While chief he received a number of community awards including the Just One Person award and the Community Builder of the Year award.

== Political career ==

On January 6, 2012, Prime Minister Stephen Harper announced White's appointment to the Senate; his appointment came into effect on February 20, 2012, in order to allow him to complete his term as Ottawa police chief. Like the other senators appointed at the time, White pledged to support the government's efforts on senate reform. White said that, even if term limits were not enacted, he would step down voluntarily after nine years (no later than February 20, 2021).

On November 4, 2019, Senator White joined the Canadian Senators Group and, since the CSG, like the ISG requires non-partisanship and refraining from all political party activities, left the Conservative Party of Canada.
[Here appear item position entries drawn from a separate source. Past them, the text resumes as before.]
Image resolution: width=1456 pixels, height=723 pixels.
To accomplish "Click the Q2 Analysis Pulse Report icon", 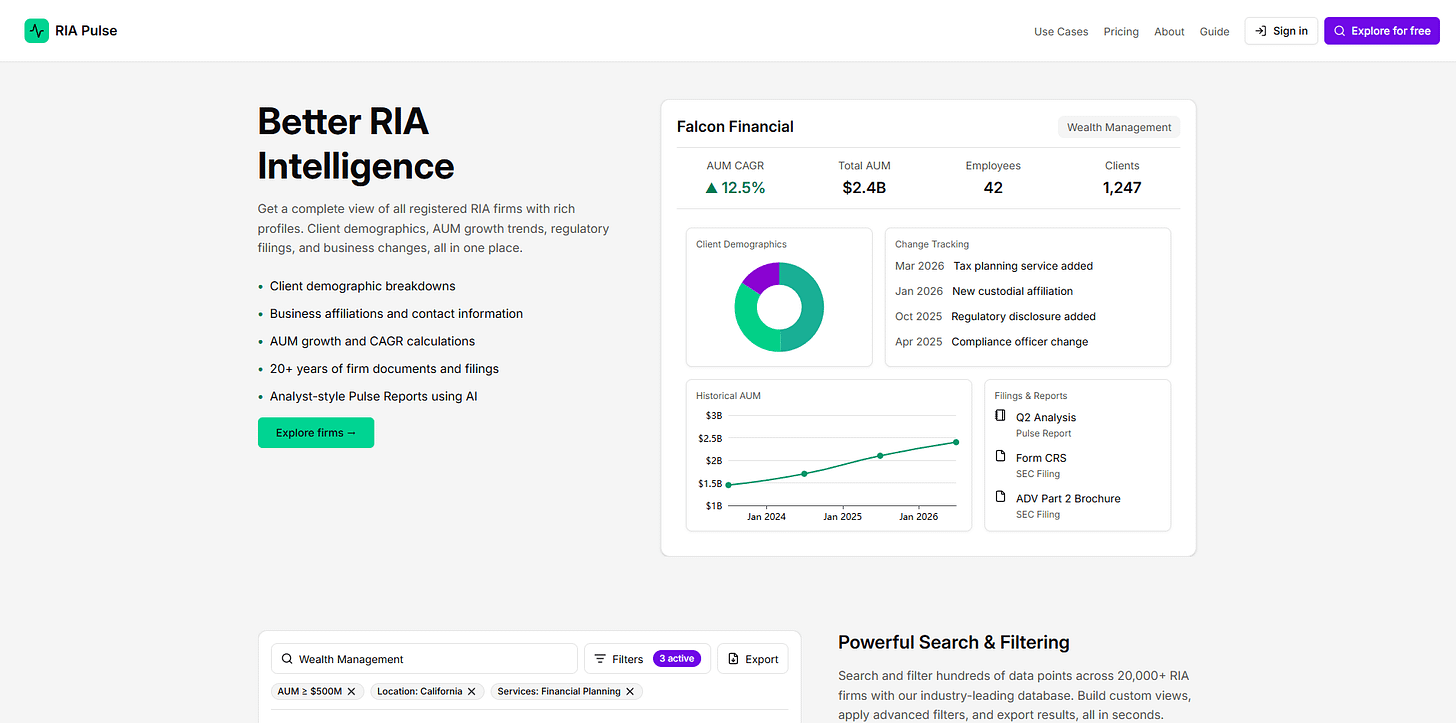I will coord(1001,416).
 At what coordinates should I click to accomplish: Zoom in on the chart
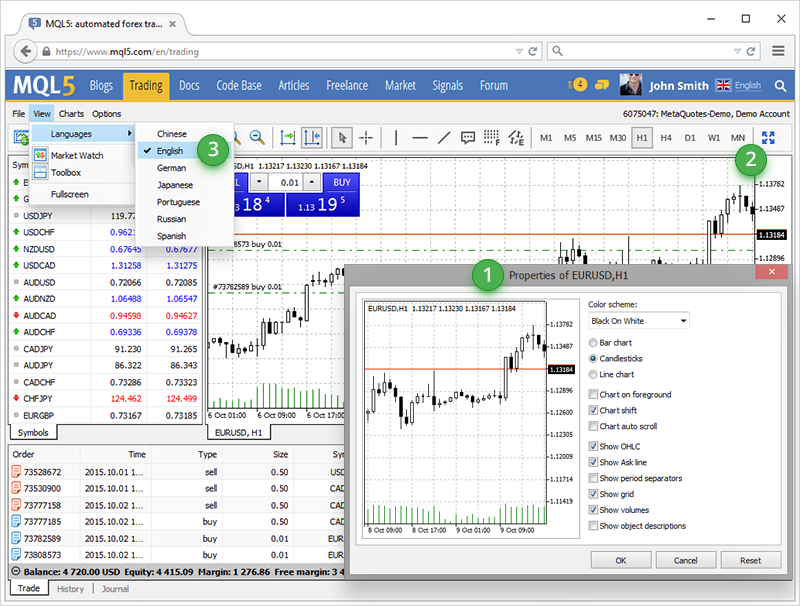click(231, 137)
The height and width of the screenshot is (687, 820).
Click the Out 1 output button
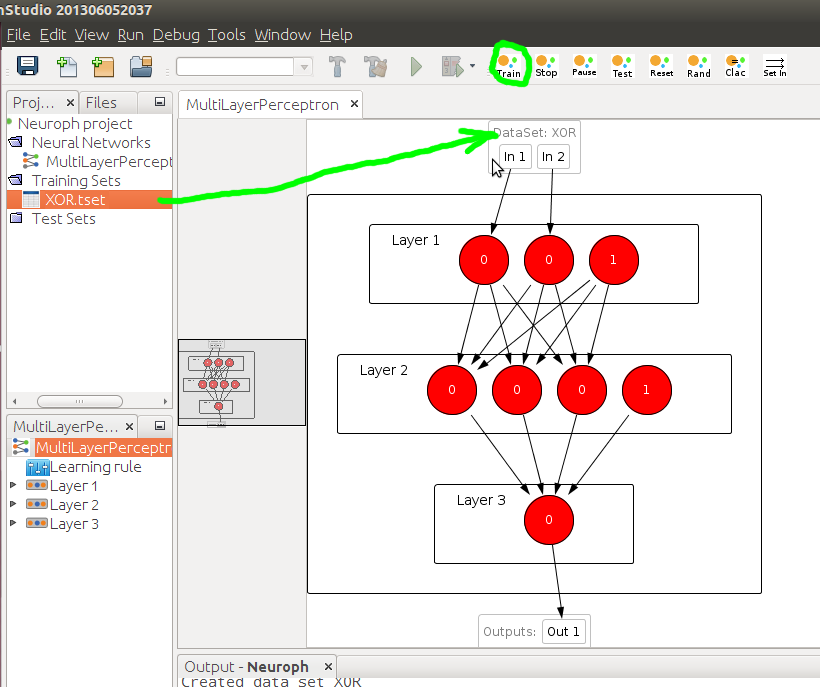click(563, 631)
In January 2021, White confirmed that he travelled to Finland to visit his spouse's parents on December 28, 2020, contrary to public health advice to avoid international travel amid the COVID-19 pandemic in Canada. White said that he was quarantining for 10 days and getting two COVID-19 tests per Finland's pandemic guidelines.

In June 2021, it was reported that while White was the Chief of the Ottawa Police Service (OPS), Const. Kimberly Cadarette brought directly to White's attention sexual harassment and bullying occurring against her by other members of the OPS. In response, Cadarette said the manager of health and safety and a recruiter informed her that the chief wanted her firearm to be taken away and for her to be put on desk duty until she was evaluated by a psychologist. They told Cadarette her handgun was being removed from her locker as they spoke. She was ordered to see a person who was later revealed to be impersonating Dr. Ron Frey, a certified psychologist, to determine her fitness for duty. Cadarette met the real Dr. Ron Frey in 2021 and the Ottawa Police Service will launch a criminal investigation, however, staff working with the OPS wellness program had known about the possible fraud for eight months, but there was no apparent move toward an investigation until CBC made inquiries. When reached for comment, in White said he remembers Cadarette's name but does not recall meeting her in person. White said it's unlikely he would have asked two civilian employees to tell an officer their sidearm was being removed, saying that's the responsibility of senior officers. He also said it's the force's doctor that recommends mental health assessments, not the chief. The allegations of Dr. Frey were investigated by the York Police Service and he was subsequently charged with public mischief. Dr. Frey later admitted that he had in fact provided services to Cst. Caderette and that he was mistaken and the charges were withdrawn in court.

On September 29, 2022, White announced he would be resigning from the Senate and moving to Finland, where his family has a home. The resignation took effect on October 2.